TASK PROMPT: Only lines containing the string "filmy" belong in the answer; copy all of them from the entries.

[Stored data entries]

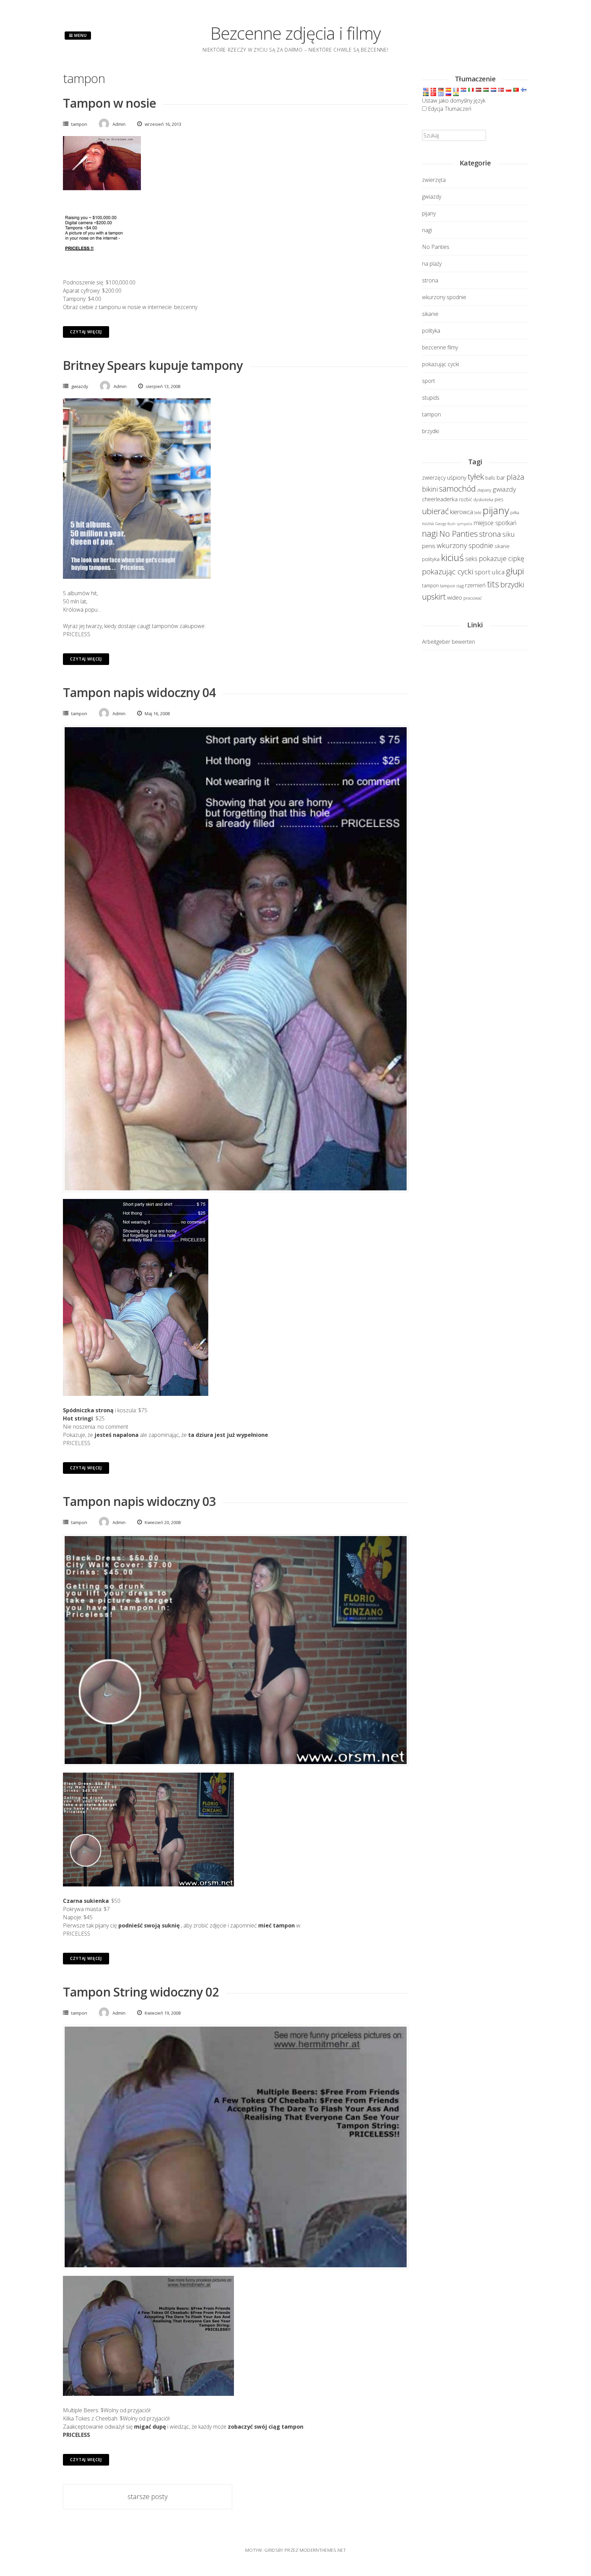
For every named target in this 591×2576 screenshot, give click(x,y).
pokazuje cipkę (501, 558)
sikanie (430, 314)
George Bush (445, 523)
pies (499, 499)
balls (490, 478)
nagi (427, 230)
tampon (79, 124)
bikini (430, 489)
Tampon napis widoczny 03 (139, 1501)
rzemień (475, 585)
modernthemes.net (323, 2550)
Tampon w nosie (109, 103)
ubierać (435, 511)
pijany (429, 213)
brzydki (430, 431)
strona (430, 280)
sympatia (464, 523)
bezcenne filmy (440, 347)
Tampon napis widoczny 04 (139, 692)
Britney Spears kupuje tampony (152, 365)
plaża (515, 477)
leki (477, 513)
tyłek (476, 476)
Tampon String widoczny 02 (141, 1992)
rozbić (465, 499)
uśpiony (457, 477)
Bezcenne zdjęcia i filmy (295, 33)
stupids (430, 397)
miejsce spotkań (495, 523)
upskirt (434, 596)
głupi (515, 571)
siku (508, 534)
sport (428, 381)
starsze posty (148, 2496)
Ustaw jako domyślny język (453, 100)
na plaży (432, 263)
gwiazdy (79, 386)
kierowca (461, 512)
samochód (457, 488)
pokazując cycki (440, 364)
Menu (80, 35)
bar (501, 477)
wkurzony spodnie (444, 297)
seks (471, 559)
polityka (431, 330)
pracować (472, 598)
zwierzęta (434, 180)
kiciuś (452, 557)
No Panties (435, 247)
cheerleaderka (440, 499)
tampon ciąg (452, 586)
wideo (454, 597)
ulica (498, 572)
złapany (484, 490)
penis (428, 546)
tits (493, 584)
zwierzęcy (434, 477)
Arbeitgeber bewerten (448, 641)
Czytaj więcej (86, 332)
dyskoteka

OUTPUT:
bezcenne filmy (440, 347)
Bezcenne zdjęcia i filmy (295, 33)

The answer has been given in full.